Stefan mompelde: « Je bent ons iets verschuldigd, Marcus. Bloed is bloed. »
« Nee, » antwoordde Marcus koeltjes. « Ik ben je niets verschuldigd. Jij hebt je keuze gemaakt. En ik ook. »
Irina’s gezicht kleurde rood van woede. Ze stond abrupt op, maar miste de rand van de stoel en viel struikelend op de grond. Even werd het stil in de kamer. Amalia schoot instinctief te hulp, maar Marcus hield haar met een hand tegen. Hij keek naar de figuur van zijn moeder op het tapijt en zijn ogen waren onleesbaar. Langzaam stond Irina op en klopte zichzelf af met trillende handen. Voor het eerst leek ze te beseffen dat haar oudste zoon volledig voor haar verloren was.
Na die dag verbrak Marcus alle banden.
De jaren verstreken. Zijn bedrijf bloeide, zijn kinderen werden groot en zijn naam verscheen in de kranten als een gerespecteerd ondernemer. Irina werd ondertussen snel ouder.
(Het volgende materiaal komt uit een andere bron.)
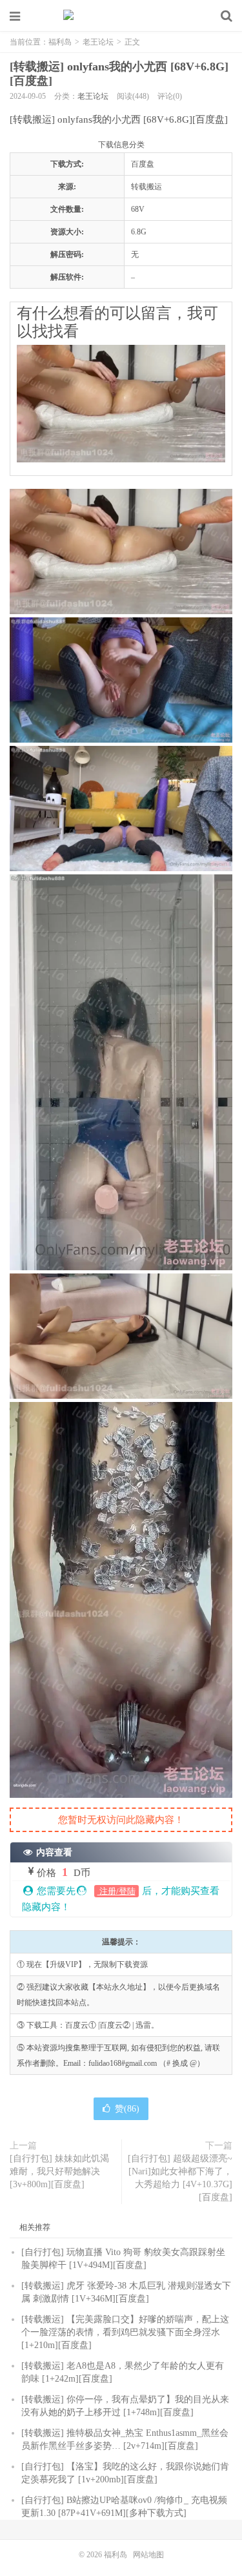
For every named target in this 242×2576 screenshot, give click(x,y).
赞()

Haar rug kromde, haar haar werd wit, Stefans alcoholgebruik nam toe. De armoede drukte zwaar op hen.
Hun paden kruisten elkaar toevallig, maar elke ontmoeting maakte de kloof groter.
In een supermarkt in Hamburg zag Irina Marcus in de rij staan met Amalia en hun peuter. Zijn karretje zat vol met luxe producten. Het hare bevatte weinig meer dan oud brood en margarine.
« Marcus! » riep ze.
Hij draaide zich om, keek haar met een afwezige blik aan en draaide zich toen weer naar de kassière.
« Marcus, ik ben het – je moeder! » riep ze luider. Klanten draaiden hun hoofd om. Hij pakte zijn tassen en liep naar buiten, de hand van zijn vrouw in de zijne, alsof ze niet meer was dan een vreemde in de menigte.
Een andere keer, in een kliniek, zag Irina hem een meisje met donkere ogen wiegen dat precies op Marcus leek toen hij klein was. « Wat een prachtig kind! » zei Irina zachtjes, terwijl ze dichterbij kwam. « Vertel me haar naam. Ik ben haar oma. »
Marcus stond op, klemde zich steviger om het meisje heen en liep de gang door. Zijn dochter keek nieuwsgierig om, maar hij bleef niet staan.
« Marcus, alsjeblieft! » riep Irina. « Laat me mijn kleinkinderen zien! »
Haar stem echode tegen de witte muren, maar hij was al om.